Ayer me preguntaron la razón para no abordar el tema de las boyas flotantes y la razón es simple, no me compete por congruencia abordarlo, pues es una medida unilateral hecha en su propio territorio y todo lo que se diga o maldiga de este lado del Rio Bravo, estoy seguro de que no le importa ni al presidente ni al congreso norteamericano.
Cuando se tiene un claro sentido del respeto al derecho ajeno, es difícil cuestionar lo que el gobierno norteamericano hace, pues es su territorio y con la anuencia de sus gobernados, allá pueden protegerse como a ellos mejor les convenga.
No es posible que a un vecino le ofenda que alguien levante una alta barda en su propiedad, pues las razones que le asisten no pretenden de ninguna manera perjudicar al colindante.
Parece mentira, pero quienes más critican la medida gringa, son precisamente aquellos que en sus casas tienen grandes bardas y en sus negocios enormes cortinas de hierro.
Se entendería pues, que tal vez el sentido de la crítica va en dirección contraria a la razón, y que no se logra percibir el alto contenido político que la instalación lleva, pero no como para compararlo con el Muro de Berlín, pues la razón de aquella edificación tuvo que ver con un botín de guerra.
Yo entendería la oposición a las boyas, de parte de aquellos que resultan perjudicados con su colocación, pero no de aquellos a quienes ni nos va ni nos viene, creo que ninguno de nosotros nos sentiríamos menos por el simple hecho de que aparte de un río nos separe una boya.
Aquí en Matamoros, por otras razones, en la colonia jardín desde hace muchos años, se construyó una barda para delimitar la ruta fiscal, justo frente al Río Bravo, y aunque algunos se opusieron a ella, y hoy ya no sirve de nada, podemos constatar que no nos ha causado daños psicológicos severos y mucho menos ha evitado la migración por ese lugar.
Lo que sí evitó, fue el paso continuo de gente extraña con bultos, pues los vecinos no me dejaran mentir, que, a raíz de la construcción, el sector se convirtió en más tranquilo.
Creo que, en opinión sobre la línea de boyas, debemos de entender que nunca jamás un cerco evitara la migración, pues del tamaño que les pongan la boya, ellos, los desesperados por vivir mejor seguirán burlándolas hasta hacer realidad el sueño americano.
También creo que las boyas no evitarán el narcotráfico, pues con la misma rapidez con que la instalen, aparecerán los drones que la evitarán, aunque no debemos de olvidar que la mayor cantidad de droga, entra a los Estados Unidos a bordo de vehículos que eluden la revisión aduanal, pero que pasan rodando por los puentes internacionales.

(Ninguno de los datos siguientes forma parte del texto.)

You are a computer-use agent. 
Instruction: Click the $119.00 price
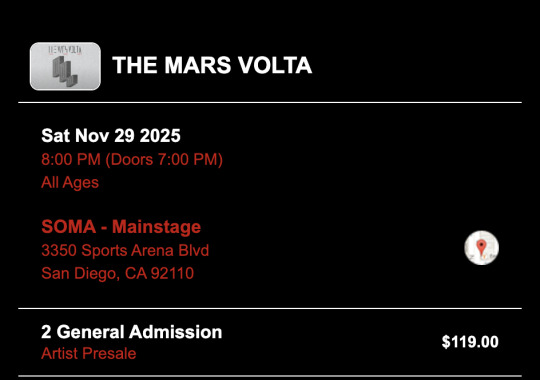coord(470,342)
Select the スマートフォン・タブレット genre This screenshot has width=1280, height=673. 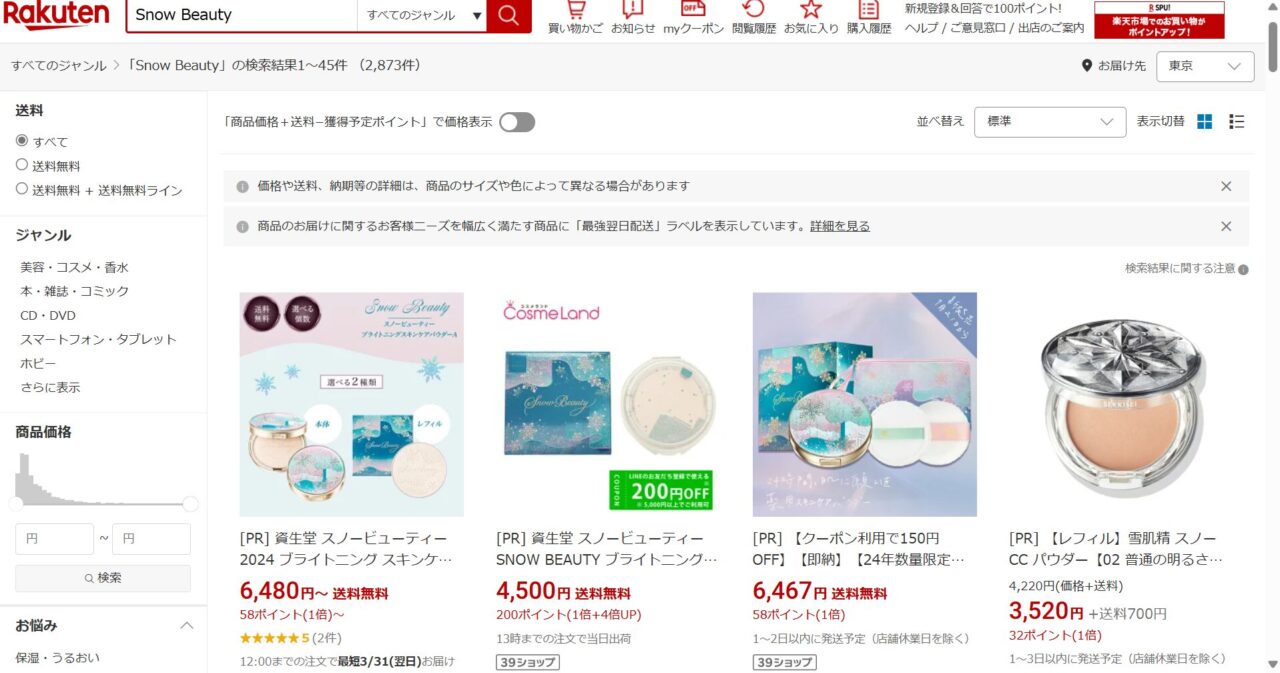click(98, 339)
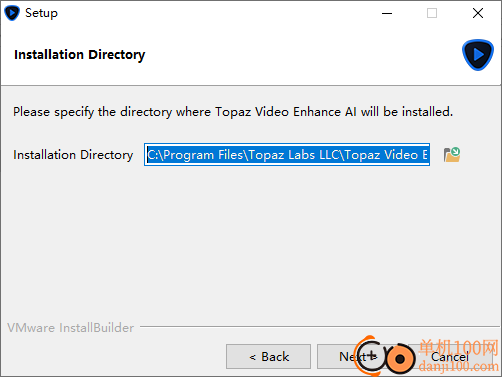The width and height of the screenshot is (502, 377).
Task: Click the Topaz shield logo in header banner
Action: click(x=478, y=55)
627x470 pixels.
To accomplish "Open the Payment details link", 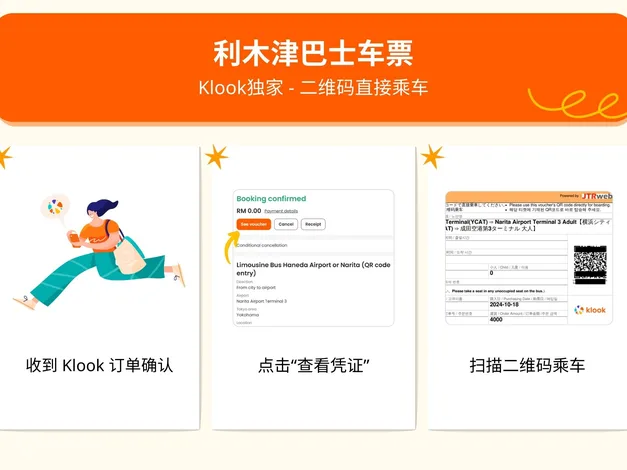I will pyautogui.click(x=281, y=211).
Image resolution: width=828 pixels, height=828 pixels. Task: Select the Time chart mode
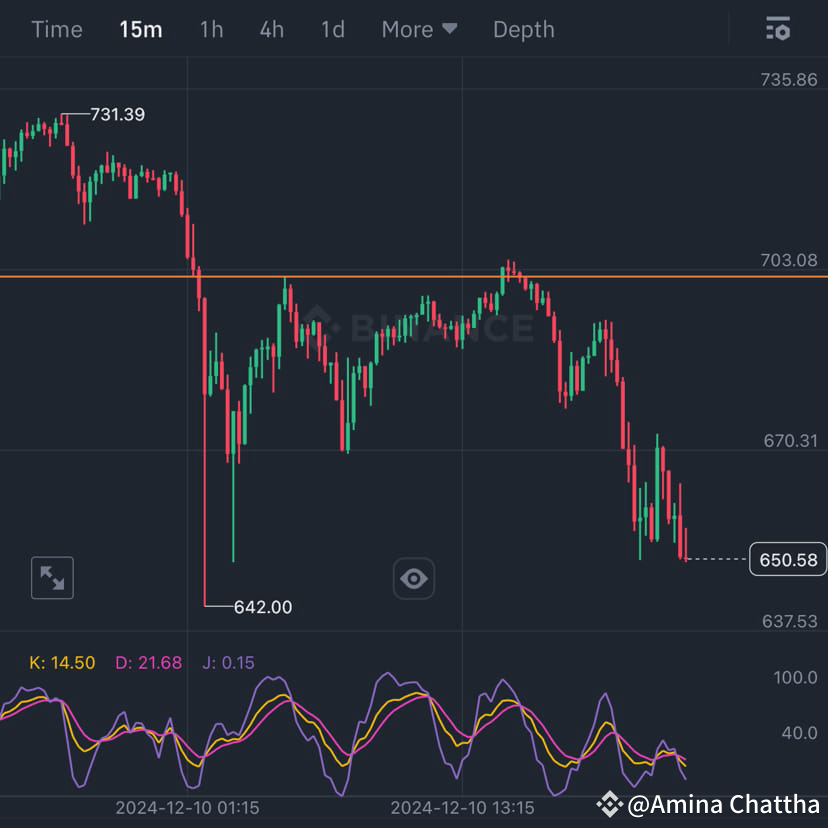coord(56,29)
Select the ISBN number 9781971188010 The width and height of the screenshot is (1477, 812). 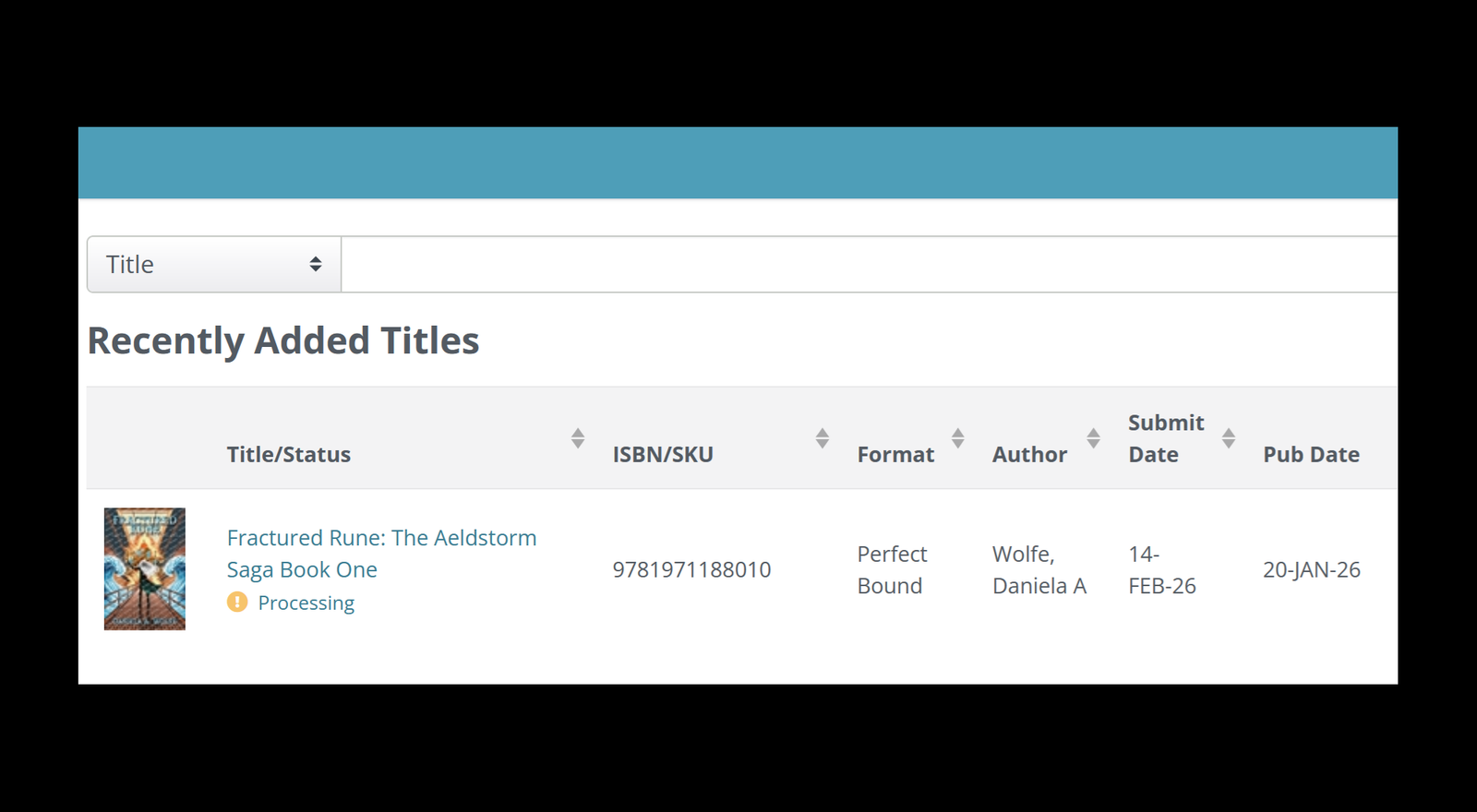(x=691, y=570)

Sin embargo, nadie ha tomado en cuenta al fantasma del enemigo número uno de la Unión Americana, y no me refiero a Irán, sino al Comunismo.
Es tanto el miedo que tienen los norteamericanos de los resultados del actual gobierno en nuestro país, que ya sienten mucho la cercanía con Cuba, el barullo de la cercanía con Nicaragua y la posible respuesta ciudadana en el país.
La caída de Batista en Cuba, aquella bella isla que era el burdel de los gringos, se convirtió en un dolor de cabeza cuando miles emigraron hacia la tierra de la libertad y se avecindaron en la calle 8 de Miami apoderándose de todo.
La historia siempre nos provee de datos que nos permiten entender que en esta vida todo se aprende y haciendo bucitos le sacarán la vuelta a LAS BOYAS FLOTANTES.